* _WHAT THE EXERCISE ASKS_: What is needed is an exact copy of every line from the one containing "Open File Explorer from the taskbar" through the end of the entries; please set it down without any pictures.

* _Stored records_:
::::
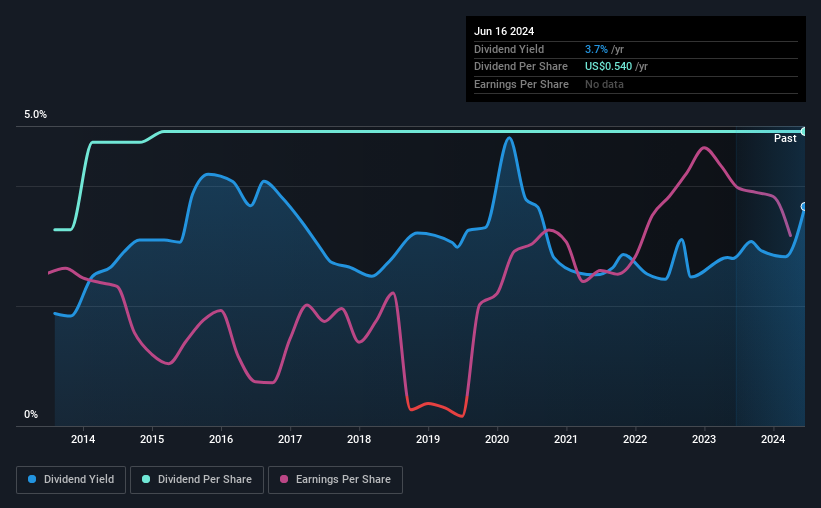Screen dimensions: 821x508
Task: Click the red negative earnings line segment
Action: tap(436, 408)
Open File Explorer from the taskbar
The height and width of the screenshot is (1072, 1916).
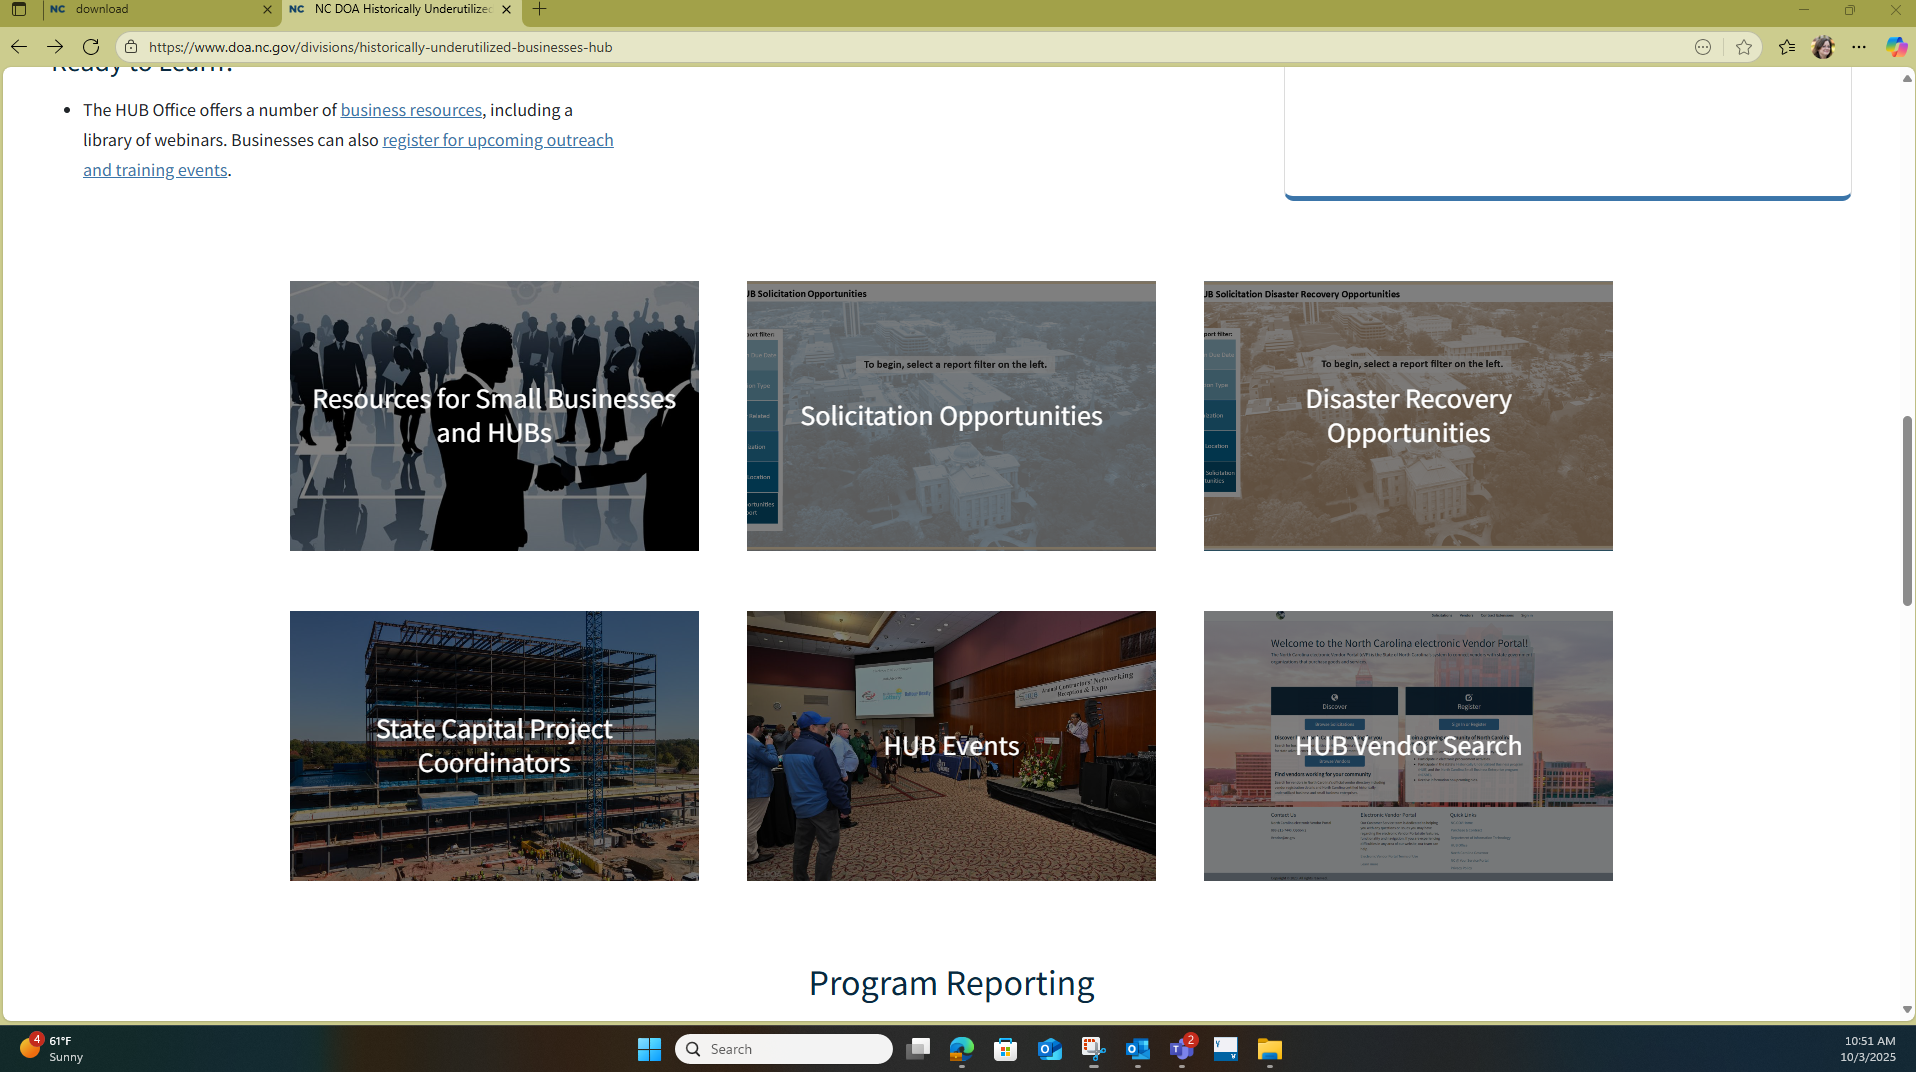1269,1049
::::
* _FINISHED EXERCISE_:
Open File Explorer from the taskbar
The height and width of the screenshot is (1072, 1916).
1269,1049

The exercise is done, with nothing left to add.